SOURCE DATA:
━━━━━━━━━━━━━━━━━━━━
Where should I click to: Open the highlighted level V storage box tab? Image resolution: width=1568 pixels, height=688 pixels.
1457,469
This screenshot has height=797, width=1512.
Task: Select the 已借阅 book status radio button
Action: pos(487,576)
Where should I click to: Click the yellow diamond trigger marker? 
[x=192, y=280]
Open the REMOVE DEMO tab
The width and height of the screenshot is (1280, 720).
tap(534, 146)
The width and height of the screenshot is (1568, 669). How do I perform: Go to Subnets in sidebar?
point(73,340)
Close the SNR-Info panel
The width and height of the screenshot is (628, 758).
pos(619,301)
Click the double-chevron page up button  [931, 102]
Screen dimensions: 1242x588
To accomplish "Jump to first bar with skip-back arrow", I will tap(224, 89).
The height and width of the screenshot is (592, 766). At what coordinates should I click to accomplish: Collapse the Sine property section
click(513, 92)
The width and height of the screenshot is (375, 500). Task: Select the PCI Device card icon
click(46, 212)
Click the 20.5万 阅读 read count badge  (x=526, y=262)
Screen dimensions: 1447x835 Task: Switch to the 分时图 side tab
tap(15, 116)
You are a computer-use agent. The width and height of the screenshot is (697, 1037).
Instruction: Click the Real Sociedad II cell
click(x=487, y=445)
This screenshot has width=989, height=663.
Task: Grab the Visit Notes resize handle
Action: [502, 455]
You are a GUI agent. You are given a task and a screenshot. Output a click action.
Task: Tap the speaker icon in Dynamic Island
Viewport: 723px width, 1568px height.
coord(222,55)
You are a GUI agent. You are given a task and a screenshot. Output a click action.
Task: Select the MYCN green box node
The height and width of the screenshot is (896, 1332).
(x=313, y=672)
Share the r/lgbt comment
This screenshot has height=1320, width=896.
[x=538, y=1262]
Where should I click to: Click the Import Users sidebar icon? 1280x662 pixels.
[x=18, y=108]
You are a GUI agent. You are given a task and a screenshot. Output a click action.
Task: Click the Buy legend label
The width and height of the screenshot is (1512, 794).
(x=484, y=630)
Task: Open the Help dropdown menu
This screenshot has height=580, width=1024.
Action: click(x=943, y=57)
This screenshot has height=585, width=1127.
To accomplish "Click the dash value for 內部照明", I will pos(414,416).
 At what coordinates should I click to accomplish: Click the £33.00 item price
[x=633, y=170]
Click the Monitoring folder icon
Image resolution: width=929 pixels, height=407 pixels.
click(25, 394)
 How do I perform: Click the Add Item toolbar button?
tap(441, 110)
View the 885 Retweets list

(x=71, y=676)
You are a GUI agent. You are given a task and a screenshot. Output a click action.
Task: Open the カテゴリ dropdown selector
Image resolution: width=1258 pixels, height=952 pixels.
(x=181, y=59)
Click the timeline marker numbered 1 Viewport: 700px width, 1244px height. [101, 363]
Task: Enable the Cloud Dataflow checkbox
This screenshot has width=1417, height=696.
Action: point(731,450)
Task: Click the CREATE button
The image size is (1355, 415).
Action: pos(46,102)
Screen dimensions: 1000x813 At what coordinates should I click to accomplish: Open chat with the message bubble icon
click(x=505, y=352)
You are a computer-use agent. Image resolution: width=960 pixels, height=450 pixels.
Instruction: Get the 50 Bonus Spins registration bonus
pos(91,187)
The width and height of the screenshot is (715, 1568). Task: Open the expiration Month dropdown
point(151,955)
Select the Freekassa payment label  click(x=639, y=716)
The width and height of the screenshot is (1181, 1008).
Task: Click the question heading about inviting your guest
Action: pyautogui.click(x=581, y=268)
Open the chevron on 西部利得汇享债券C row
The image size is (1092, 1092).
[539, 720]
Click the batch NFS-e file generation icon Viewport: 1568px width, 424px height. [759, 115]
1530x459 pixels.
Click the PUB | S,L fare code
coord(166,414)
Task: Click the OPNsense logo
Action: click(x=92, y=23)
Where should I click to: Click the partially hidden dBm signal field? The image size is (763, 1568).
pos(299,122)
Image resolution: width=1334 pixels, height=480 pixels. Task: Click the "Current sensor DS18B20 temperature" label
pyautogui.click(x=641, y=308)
━━━━━━━━━━━━━━━━━━━━
EXERCISE OBJECTIVE: Examine the records above and give the number of lines in which the string "chevron" appears, with no other words.

TASK OUTPUT: 2